Blaise Compaoré n’avait-il pas mieux que Tertius Zongo ?

Tertius Zongo que nous avons connu précédemment n’avait pas la posture d’un premier ministrable. Si tel était le cas, il aurait fallu le nommer avant Paramanga Ernest Yonli même si en 2000 il n’était pas l’homme providentiel.

Sa nomination peut paraître une surprise. Mais le dernier poste d’ambassadeur aux Etats-Unis a été un élément déterminant dans le choix du Président. Parce qu’on parle beaucoup d’économie, de finances et d’apports des institutions de Breton Woods dans nos pays qui se cherchent dans leur sous-développement. Pourtant, Tertius Zongo a été à l’école du Fonds monétaire et de la Banque Mondiale pendant son séjour à Washington. Rien que pour cela il se présente comme un bon élément pour donner confiance aux institutions financières qui louent tant la gestion des autorités burkinabè. Certainement que Tertius Zongo étant le représentant du Burkina dans ces institutions, il a apporté beaucoup dans la confiance accordée à son pays. Des nos nominations de premiers ministres dans nos pays, il y a bien longtemps que ces institutions imposaient leur pur produit à ces postes. Par conséquent, la nomination de Tertius Zongo pourrait maintenant remplir cette condition.

Les relations du Burkina et des Etats-Unis sont maintenant au beau fixe. Avec l’élection du Burkina au Millénium challenge Account (MCA), dossier suivi de bout en bout par l’ambassadeur Zongo, sa nomination se présente comme une valeur ajoutée pour obtenir plus de confiance et d’argent frais de la part des Américains.
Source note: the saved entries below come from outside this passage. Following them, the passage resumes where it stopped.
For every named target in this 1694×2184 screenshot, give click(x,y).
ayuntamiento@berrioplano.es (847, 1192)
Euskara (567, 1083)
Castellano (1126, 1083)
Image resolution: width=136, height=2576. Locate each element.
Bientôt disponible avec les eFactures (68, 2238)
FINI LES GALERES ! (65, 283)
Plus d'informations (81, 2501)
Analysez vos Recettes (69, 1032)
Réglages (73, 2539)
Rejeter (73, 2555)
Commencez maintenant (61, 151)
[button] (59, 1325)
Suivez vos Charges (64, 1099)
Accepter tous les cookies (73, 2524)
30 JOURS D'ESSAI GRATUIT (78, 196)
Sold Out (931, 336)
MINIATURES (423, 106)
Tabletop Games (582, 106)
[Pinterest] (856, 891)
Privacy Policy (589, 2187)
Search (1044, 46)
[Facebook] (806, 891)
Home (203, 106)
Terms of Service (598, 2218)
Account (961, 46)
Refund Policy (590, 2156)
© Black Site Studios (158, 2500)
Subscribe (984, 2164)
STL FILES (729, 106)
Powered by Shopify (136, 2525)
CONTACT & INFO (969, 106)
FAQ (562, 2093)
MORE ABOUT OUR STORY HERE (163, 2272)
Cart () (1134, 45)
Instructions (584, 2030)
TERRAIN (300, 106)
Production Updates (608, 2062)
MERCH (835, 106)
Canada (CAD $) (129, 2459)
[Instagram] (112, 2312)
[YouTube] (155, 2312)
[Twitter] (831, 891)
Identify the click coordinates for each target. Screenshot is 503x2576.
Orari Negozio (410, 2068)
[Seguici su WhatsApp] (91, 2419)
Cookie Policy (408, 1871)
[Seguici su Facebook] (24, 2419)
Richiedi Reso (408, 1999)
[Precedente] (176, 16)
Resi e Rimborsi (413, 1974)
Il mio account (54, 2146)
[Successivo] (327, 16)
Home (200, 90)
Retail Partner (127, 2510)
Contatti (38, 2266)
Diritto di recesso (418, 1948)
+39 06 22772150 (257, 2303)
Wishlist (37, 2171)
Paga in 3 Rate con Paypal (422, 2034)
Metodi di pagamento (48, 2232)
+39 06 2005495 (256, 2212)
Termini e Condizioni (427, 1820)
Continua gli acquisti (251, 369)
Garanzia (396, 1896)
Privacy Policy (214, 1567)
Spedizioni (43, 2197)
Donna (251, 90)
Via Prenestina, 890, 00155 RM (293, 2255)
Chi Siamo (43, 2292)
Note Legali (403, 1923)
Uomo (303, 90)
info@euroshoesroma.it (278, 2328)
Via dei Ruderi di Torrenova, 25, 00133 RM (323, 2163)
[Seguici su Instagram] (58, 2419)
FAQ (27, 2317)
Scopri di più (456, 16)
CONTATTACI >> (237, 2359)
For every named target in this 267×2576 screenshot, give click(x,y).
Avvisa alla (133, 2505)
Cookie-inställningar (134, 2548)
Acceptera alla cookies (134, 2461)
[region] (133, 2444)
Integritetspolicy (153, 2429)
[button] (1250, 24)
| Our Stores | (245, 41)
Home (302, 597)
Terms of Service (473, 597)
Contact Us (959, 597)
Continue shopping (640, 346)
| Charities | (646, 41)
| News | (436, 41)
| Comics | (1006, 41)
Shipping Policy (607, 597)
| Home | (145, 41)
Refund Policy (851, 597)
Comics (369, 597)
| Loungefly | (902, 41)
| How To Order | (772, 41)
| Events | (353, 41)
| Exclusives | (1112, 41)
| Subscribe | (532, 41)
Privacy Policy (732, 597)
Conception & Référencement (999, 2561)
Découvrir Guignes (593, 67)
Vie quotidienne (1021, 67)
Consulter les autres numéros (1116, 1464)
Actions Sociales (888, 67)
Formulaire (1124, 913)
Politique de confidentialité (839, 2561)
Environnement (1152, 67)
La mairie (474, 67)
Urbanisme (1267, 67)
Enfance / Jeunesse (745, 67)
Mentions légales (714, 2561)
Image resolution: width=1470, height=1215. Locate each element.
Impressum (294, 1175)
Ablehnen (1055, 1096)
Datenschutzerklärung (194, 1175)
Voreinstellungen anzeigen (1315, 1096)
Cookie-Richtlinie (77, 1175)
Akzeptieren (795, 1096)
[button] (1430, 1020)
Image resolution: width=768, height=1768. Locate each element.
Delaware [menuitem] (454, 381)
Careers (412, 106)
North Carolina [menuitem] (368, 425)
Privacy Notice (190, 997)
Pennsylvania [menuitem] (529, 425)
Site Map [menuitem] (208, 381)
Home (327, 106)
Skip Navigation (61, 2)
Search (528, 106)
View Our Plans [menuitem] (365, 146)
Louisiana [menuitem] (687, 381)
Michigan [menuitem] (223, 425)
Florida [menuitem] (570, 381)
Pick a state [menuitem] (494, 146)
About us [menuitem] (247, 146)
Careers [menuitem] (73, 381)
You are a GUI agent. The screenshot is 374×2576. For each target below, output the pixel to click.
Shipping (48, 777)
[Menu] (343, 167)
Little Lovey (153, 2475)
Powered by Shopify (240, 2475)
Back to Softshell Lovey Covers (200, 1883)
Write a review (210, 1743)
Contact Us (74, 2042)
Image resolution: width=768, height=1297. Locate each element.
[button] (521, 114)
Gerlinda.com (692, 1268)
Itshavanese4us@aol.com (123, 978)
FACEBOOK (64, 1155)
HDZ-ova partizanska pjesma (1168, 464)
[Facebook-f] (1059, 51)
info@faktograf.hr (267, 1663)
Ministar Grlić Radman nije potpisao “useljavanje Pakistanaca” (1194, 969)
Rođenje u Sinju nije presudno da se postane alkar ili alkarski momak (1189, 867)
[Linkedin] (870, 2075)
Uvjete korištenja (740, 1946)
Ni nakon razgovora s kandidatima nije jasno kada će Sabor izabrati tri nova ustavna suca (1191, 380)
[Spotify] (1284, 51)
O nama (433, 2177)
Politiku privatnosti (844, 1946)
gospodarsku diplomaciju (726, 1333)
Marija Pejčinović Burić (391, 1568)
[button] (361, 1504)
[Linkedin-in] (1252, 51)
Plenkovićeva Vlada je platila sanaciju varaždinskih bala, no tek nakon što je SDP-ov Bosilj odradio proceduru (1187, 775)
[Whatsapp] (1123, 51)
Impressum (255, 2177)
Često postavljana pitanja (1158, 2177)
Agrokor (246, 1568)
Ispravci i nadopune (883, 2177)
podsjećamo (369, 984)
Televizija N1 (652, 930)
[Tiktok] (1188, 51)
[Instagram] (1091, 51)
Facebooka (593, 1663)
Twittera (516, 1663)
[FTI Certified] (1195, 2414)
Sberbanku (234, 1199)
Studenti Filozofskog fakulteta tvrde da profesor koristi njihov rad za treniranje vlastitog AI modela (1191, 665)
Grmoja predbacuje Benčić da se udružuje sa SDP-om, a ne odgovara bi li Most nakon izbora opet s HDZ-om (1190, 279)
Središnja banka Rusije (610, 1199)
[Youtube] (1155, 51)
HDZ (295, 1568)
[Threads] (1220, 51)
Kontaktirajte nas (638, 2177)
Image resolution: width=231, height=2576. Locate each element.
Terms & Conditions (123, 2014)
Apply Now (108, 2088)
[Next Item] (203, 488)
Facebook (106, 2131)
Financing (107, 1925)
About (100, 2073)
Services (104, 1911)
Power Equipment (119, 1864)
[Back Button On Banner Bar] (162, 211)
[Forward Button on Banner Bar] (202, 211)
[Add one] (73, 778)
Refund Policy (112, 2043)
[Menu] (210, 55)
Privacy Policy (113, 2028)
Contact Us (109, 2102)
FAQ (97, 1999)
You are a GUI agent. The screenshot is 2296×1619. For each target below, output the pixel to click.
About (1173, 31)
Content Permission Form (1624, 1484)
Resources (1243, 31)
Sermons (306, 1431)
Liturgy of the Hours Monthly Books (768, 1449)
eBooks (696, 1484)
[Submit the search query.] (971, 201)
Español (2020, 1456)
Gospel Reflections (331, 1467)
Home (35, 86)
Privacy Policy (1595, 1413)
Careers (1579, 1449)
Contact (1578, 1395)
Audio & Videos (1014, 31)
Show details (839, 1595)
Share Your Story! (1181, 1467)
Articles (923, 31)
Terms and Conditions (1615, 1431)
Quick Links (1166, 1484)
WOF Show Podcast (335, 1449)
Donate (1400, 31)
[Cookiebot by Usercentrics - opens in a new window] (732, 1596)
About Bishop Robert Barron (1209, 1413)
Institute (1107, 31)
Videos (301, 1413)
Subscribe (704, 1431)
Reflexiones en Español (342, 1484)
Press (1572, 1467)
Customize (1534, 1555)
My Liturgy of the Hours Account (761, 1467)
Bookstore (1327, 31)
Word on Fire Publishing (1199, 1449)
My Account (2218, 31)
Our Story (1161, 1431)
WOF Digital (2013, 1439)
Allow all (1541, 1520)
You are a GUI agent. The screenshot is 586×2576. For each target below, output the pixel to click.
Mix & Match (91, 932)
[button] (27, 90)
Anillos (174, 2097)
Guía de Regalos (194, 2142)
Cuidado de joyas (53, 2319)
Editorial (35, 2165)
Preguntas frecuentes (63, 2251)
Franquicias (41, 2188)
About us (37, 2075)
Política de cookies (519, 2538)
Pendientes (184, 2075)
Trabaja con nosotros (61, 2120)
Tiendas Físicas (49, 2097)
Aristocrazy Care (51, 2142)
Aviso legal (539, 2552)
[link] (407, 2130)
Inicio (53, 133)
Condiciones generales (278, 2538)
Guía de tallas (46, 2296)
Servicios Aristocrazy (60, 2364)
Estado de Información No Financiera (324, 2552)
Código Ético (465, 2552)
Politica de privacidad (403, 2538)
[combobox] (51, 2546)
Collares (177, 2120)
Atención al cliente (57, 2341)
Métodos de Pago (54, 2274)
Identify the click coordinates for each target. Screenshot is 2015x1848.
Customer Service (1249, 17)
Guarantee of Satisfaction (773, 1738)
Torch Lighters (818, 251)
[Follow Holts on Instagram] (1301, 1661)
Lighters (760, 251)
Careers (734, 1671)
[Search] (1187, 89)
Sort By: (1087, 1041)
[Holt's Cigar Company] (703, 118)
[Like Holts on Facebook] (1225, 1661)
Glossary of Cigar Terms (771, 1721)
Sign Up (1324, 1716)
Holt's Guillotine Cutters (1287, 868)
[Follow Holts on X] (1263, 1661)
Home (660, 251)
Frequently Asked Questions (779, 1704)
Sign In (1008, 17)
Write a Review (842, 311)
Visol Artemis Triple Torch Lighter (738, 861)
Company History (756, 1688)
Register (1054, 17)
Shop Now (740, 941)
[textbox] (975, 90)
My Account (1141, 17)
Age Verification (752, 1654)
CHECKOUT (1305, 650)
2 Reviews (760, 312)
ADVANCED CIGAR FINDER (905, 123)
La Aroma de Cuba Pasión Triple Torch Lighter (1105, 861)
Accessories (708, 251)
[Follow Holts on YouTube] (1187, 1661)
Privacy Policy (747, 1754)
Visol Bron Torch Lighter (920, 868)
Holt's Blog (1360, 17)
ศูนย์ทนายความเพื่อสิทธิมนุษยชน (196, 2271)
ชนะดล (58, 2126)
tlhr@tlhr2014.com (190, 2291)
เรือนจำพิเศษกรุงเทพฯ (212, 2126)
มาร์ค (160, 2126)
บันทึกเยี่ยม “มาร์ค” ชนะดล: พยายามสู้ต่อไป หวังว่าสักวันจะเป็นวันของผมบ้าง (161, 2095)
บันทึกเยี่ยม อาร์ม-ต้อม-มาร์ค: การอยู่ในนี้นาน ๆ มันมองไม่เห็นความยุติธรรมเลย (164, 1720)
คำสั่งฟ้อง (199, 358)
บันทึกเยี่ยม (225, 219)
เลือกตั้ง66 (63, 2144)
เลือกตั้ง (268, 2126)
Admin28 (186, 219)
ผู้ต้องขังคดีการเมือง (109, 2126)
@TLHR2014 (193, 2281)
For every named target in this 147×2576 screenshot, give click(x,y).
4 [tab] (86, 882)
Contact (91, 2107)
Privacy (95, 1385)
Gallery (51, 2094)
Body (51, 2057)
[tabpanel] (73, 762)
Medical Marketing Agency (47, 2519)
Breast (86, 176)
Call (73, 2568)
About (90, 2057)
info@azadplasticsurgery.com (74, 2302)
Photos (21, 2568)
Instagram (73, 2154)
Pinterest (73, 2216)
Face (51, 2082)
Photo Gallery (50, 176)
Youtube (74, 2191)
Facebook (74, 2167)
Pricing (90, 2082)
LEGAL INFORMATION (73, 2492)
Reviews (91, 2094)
Il y a bien d’autres raisons de contexte national qui ont milité en faveur du nouveau premier ministre. En effet, la répartition régionale du pouvoir imposait au président Compaoré de donner un peu de pouvoir à une région ou une ethnie qui n’a pas une personnalité à la tête d’une institution. Le centre-ouest, le Sahel, le centre-sud et le sud-ouest étaient en compétition. Cette fois c’est le centre-ouest qui a eu le jackpot après l’Est.

Le président du Faso pourrait être un superstitieux, il avait pris Paramanga pour calmer la crise de Sapouy. Maintenant, il prend un Zongo pour qu’il aille régler le dossier de son « frère  Norbert » en famille. En nommant Tertius Zongo, le président Compaoré pourrait résoudre en même temps la destination probable de Ernest Paramanga Yonli.

 

Qu’attendre de Tertius Zongo ?

A moins que Tertius Zongo ne se soit métamorphosé à Washington, il ne peut pas être un homme de rigueur là où les Burkinabè l’attendent : la bonne gouvernance, la corruption, le dialogue, la justice etc. Rigueur dans l’économie et les finances peut-être. La continuité dans la routine. Le cap sur les reformes à satisfaire les planificateurs du développement assis de l’autre côté. Beaucoup de libéralisme. Les conséquences sont déjà connues. Les travailleurs connaîtront la misère des privatisations, la cherté des produits de première nécessité avec des indicateurs macroéconomiques au vert.

Au total, le président Compaoré en nommant un ancien ministre de son régime n’avait aucunement l’intention d’innover. En prenant Tertius Zongo nous avons l’impression que le carquois du président ne contient plus assez de flèches ministrables. Mais quel que soit l’homme qu’il choisit, c’est pour le servir d’abord. Nous gageons que Tertius Zongo n’aura pas besoin de régler les problèmes des Burkinabè pour que son action soit appréciée pourvu que les institutions financières et les partenaires bilatéraux apprécient ce pourquoi il est revenu faire. Les Burkinabè n’attendent pas non plus du miracle mais ils rêvent de la répartition des fruits de la croissance, de voir l’argent qui leur est destiné les parvient. Ils ne se laisseront plus berner par le beau parleur, il faudra du pragmatisme, du concert.